1. The MSU report ("performance mentioned by AOM sources") with known methodology has to be verified, but that one demo with hand picked scenes and undocumented codec settings are totally the definitive answer.

2. On the performance side, we don't know the complexity of the codec yet. And on the cost side, HEVC is going to be more expensive by definition, due to being an rent extraction scheme.

3. You can't compare reference WIP codec with optimized one. The premise of the entire paragraph is just wrong.




> You can't compare reference WIP codec with optimized one. The premise of the entire paragraph is just wrong.

AOM dev here. Currently, aomenc takes ~100s to encode a single 4K frame. Which means to encode live 4K 60 FPS, you need to multiply the encoding speed by 6000 (!). Indeed, the codec isn't fully optimized yet, and the required performance improvement is huge. Of course this freaks people out!

On the other hand, reference video encoders are famous for being ridiculously slow. The JM (H.264 ref encoder) had similar encoding times, and this didn't stop H.264 from being encoded live.


This was exactly my point. I remember when the JM encoder was so slow, that it encoded 3 or 4 frames per hour. That's why 100 sec/frame for the reference says nothing about the final performance and putting out articles creating the "general knowledge of what everybody knows" that AV1 is slow is at best disingenuous, at worst malicious.


As soon as I saw the word 'mythbusters' I knew they had a dog in the game and wasn't going to give a fair and even summary, either way.


Propaganda?

MSU measures in SSIM and PSNR. SSIM and PSNR, I think i need to say no more. The one demo was done in IBC with industry expert, but not only that but many other independent test. Needless to say AV1 isn't finished yet so it isn't a fair test anyway.

The latest video show [1] shows AV1 still isn't finished yet. And lots of update and changes were still put into place at this stage of development. So any 2017 made comparison is moot at this point. But with all these improvement it is finally looking like the 30% bitrate savings ( in subject measures ) that they said they HAD from the start.

We dont know the complexity of the Codec? Oh hell yes we do. AV1 is complex, much more so then HEVC. It isn't more cost effective by definition, because AOM has to figure out how do make it much more speedier.
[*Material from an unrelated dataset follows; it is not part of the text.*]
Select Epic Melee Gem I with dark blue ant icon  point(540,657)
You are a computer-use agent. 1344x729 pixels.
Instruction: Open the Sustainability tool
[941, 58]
The last report of AV1 is roughly 200 - 350 times slower then VP9. And VP9 is already quite slow. The Reference Encoder for AVC or HEVC were only in the 50 - 100 times slower range. Also worth mentioning the Reference encoder of both AVC or HEVC wasn't even tuned for quality or speed, this is radically different to AV1 reference encoder. Whether AV1 can be optimized to being only 4x slower then HEVC remains to be seen.
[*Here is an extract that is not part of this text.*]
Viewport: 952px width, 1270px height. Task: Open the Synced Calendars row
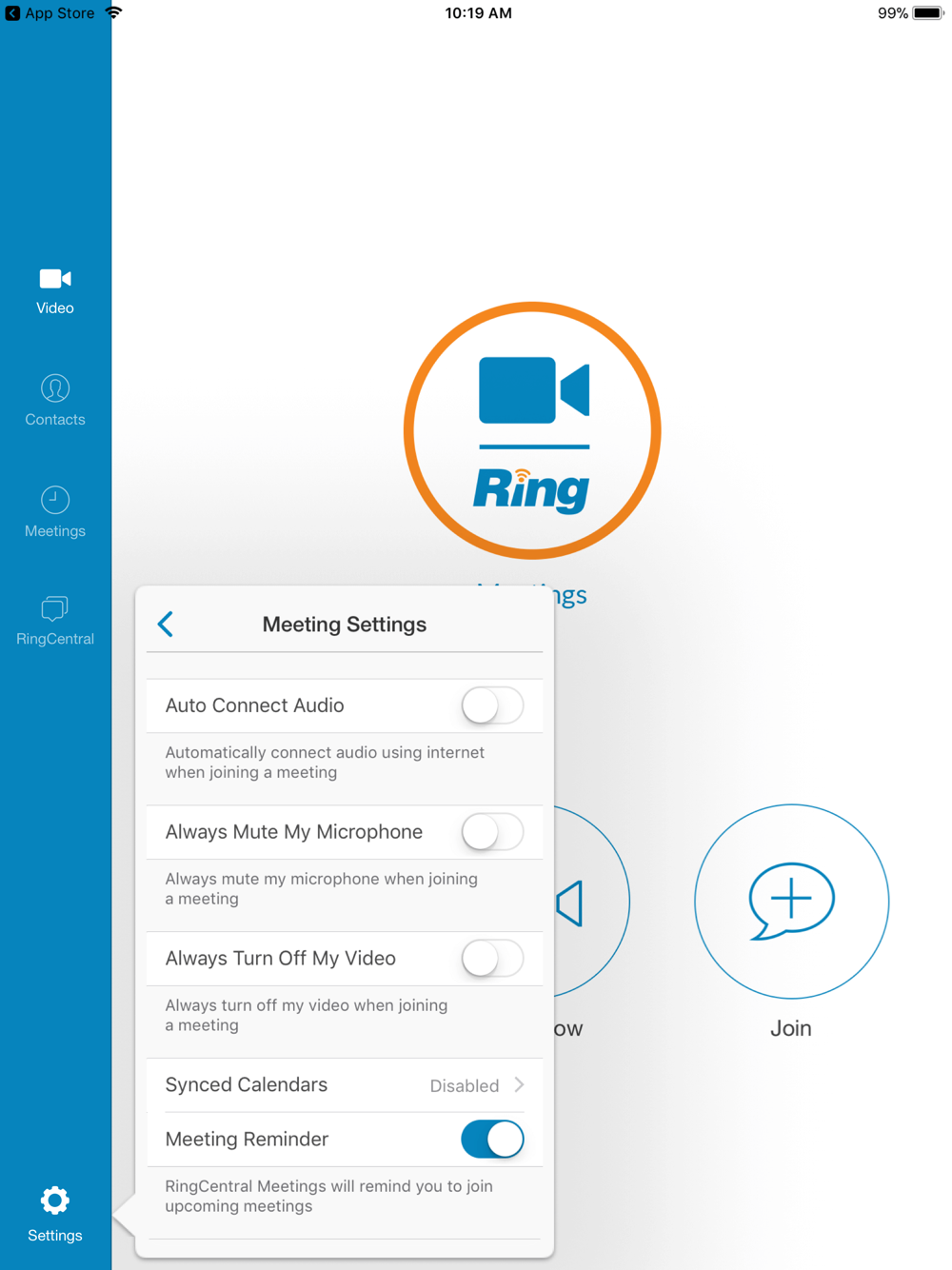(x=345, y=1085)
So there is absolutely nothing in this pieces that is even propaganda. But lots of valid scepticism, as an industry and business you have to do the maths and calculation. And AOM must work to ensure these concerns are being solved and expectation.

Lastly, just because you like free, royalty free, and hate HEVC payment, doesn't automatically mean AV1 is best in everything. This kind of fanboyism or whatever -ism is spreading like wild fire in every circle.

[1]https://youtu.be/6UksCRCl_bI


> 2. On the performance side, we don't know the complexity of the codec yet. And on the cost side, HEVC is going to be more expensive by definition, due to being an rent extraction scheme.

The codec is still years away from being widely adopted. Its encoder is still highly unoptimized, to the point of it taking tens of seconds to encode a single frame.


> The codec is still years away from being widely adopted. Its encoder is still highly unoptimized, to the point of it taking tens of seconds to encode a single frame.

Sure, but that statement is valid for every single codec in development phase. AV1 is not an exception.